The coddiwomple queen: Anita has walked along every street in Hamilton
Carrick Avenue has a new claim to fame.
You might be familiar with its original notoriety. That’s right, the street Evelyn Dick lived on — and if I have to explain who Evelyn Dick is, well, ask your parents.
Its new distinction is more honourable in character than being murderer’s row and maybe will be rehabilitative one day. But you won’t guess unless you know Anita Joldersma. It’s the last street she walked along to complete her unique and wonderful four-year project.
She has perambulated every single street in the city of Hamilton (pre-amalgamation). Every one. Your street. Mine. More than 2,400 miles in total, (but, Anita adds, that includes her walk to her mailbox).
Literally hundreds of streets. She lost count.
She didn’t know when she started that it’d take four years. And she didn’t know, when it turned out Carrick would be her last, that Evelyn Dick lived there.
But it’s fitting, one bit of history on top of another. And to plant the flag on top of the achievement, she walked it (by serendipity) in the company of thenwould-be-again-and-now-in-factMayor Fred Eisenberger.
She picked Carrick because her son had recently moved there. Fred was campaigning in the area and when Anita told him what she was doing he asked, “Can I come?” So they walked Carrick together.
“My cousin had some flowers for me at the end,” says Anita. “But (after four years) it was all a bit anticlimactic. Like Forrest Gump (at the end of his long run).” But still fantastic.
It started inauspiciously enough when she went for walk, September 2014. Nothing grandiose. She just wanted to get out.
“I walked around the block, Rymal from Upper Wentworth to Upper Sherman.
“I had a blister starting, I was thirsty and sweaty and had the wrong shoes on. It was just all wrong.”
Next day, fuelled by self-reproach, she got back on the horse, so to speak. She walked.
“I’m a bit OCD,” she says. “All my spices are organized alphabetically. So, on a map, I started marking in the streets I walked so I wouldn’t do them twice.

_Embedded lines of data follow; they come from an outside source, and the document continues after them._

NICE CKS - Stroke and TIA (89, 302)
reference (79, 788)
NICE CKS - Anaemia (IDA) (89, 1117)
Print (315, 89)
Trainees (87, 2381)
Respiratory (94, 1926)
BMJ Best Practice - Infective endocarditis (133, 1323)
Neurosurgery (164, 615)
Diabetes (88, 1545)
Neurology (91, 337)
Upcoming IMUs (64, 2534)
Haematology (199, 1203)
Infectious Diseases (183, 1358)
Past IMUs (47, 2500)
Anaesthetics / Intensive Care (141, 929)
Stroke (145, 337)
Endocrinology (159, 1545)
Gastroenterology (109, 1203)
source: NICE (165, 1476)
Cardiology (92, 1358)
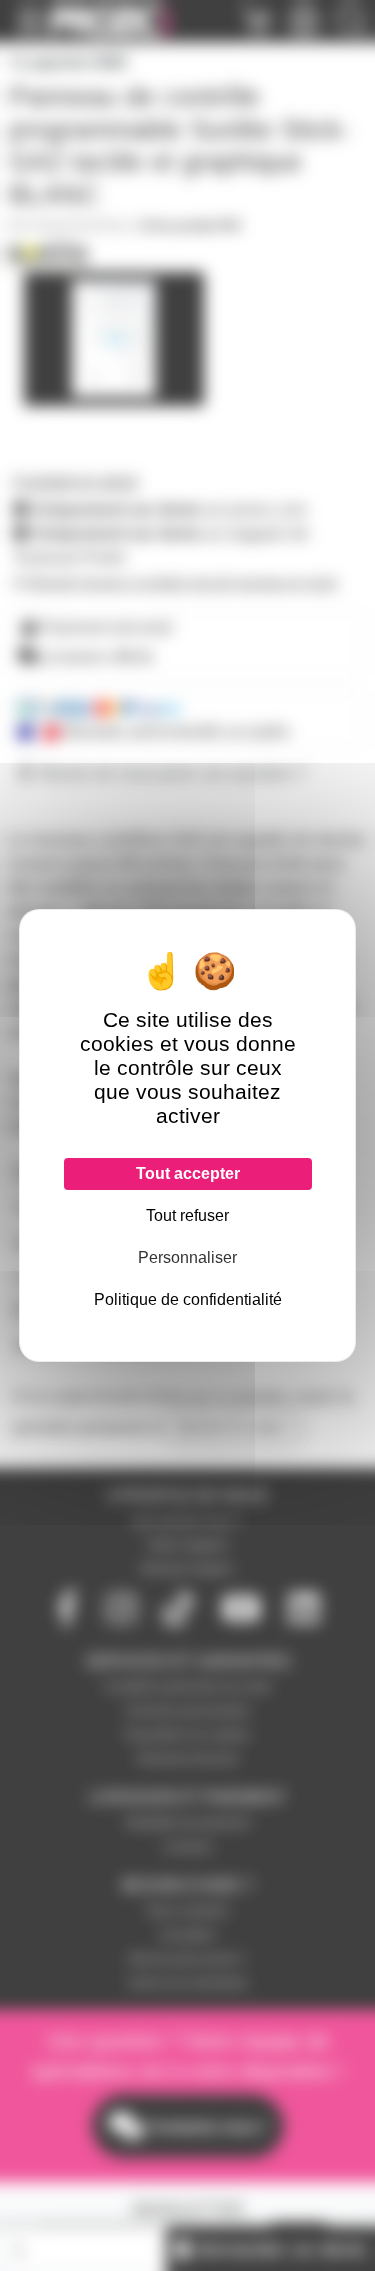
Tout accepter (188, 1173)
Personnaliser (187, 1257)
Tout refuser (187, 1215)
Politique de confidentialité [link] (188, 1299)
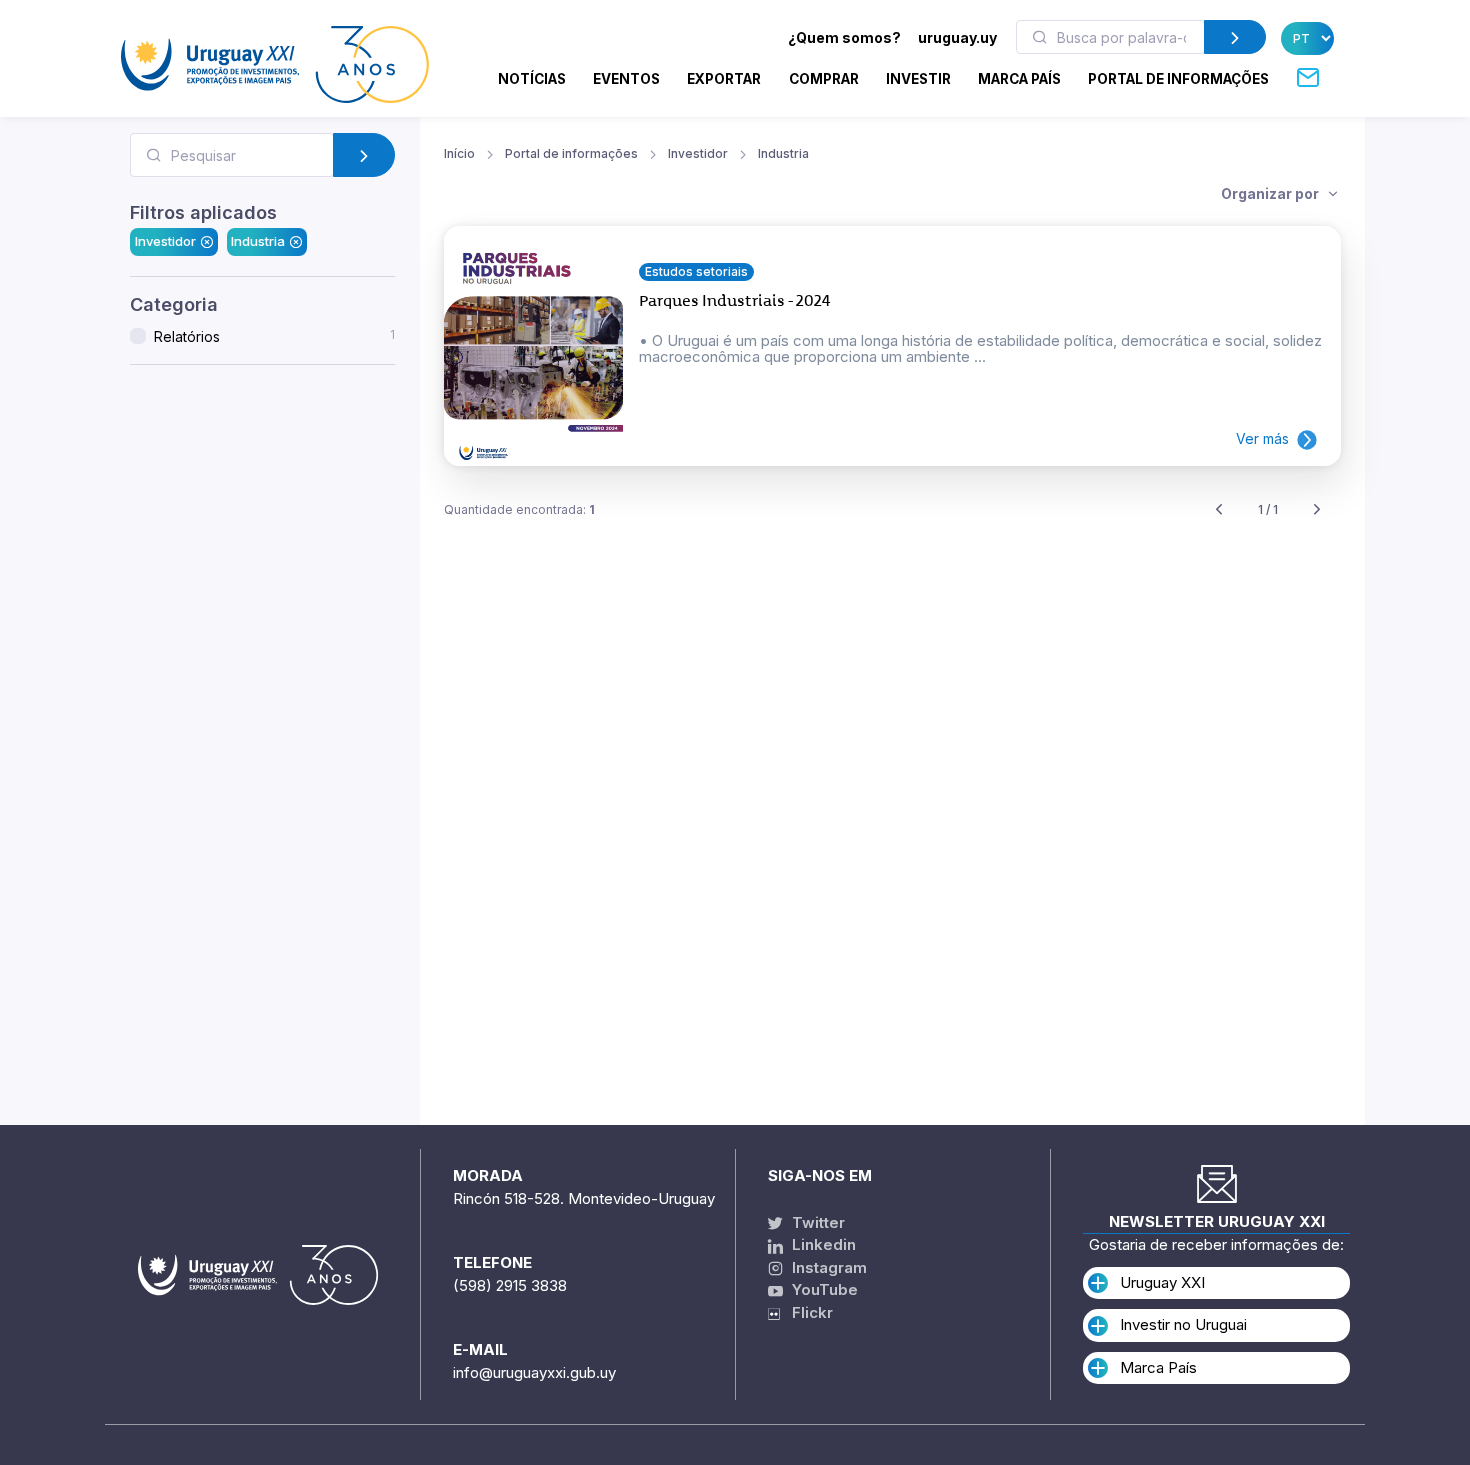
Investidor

“But I still wasn’t enjoying. For three weeks I walked,” but with no real appetite for the enterprise.
“Then one day I was walking on Acadia” — she points out the street on her city map, which now has a black magic marker line along every single street — “and a woman, a stranger, drove out of her driveway and rolled down her window and yelled, ‘Keep going. Good luck. I’m a walker too.’”
Anita says, “I wanted to yell back, ‘But I’m not a walker. I hate it.’ The next morning I couldn’t remember the house. But I wanted to thank her.” The encouragement inspired her. And so, with fresh motivation, she learned to enjoy.
She walked down one street, then another, and in time the idea took shape. Tackle every street. And now she has.
“I had been walking for about two and a half years, when I happened to be on Acadia again and coming out of a house was the woman from the car.” Anita stopped her and asked if it had been she who rolled down the window to encourage her.
“‘I think that was me,’ she said,” Anita recalls. “We stood hugging and crying in her driveway.”
The whole wonderful exercise — she went through four pairs of shoes — has been strewn with moments of such powerful human
connection, Anita says.
And her vocabulary grew; she learned coddiwomple. To travel in a purposeful manner toward a vague destination.
“I feel now like I belong to the whole city and these are all my neighbourhoods.”
She’s discovered so much about her city that she didn’t know and has reconsidered so much that she thought she did.
One of the treats, she tells me, was finding a street with the name of each of her six children — Anne (though the street is spelled Ann), Shirley, Laura, Karen, Henry and Andrew.
She had great support, she says, from her church, friends, social media followers and family.
But ultimately, she did it herself. About 500 miles a year, she says.
Now Anita, who belongs to the Hamilton Mountain Writers’ Club (which she highly recommends), wants to write a book. What will she call it?
You have to know Anita to guess but if you do you probably will — she’s hilarious and had me in stitches through our whole interview.
Ready? Confessions of a Street Walker. Happy trails, Anita. May all your coddiwomples lead you straight to your dreams.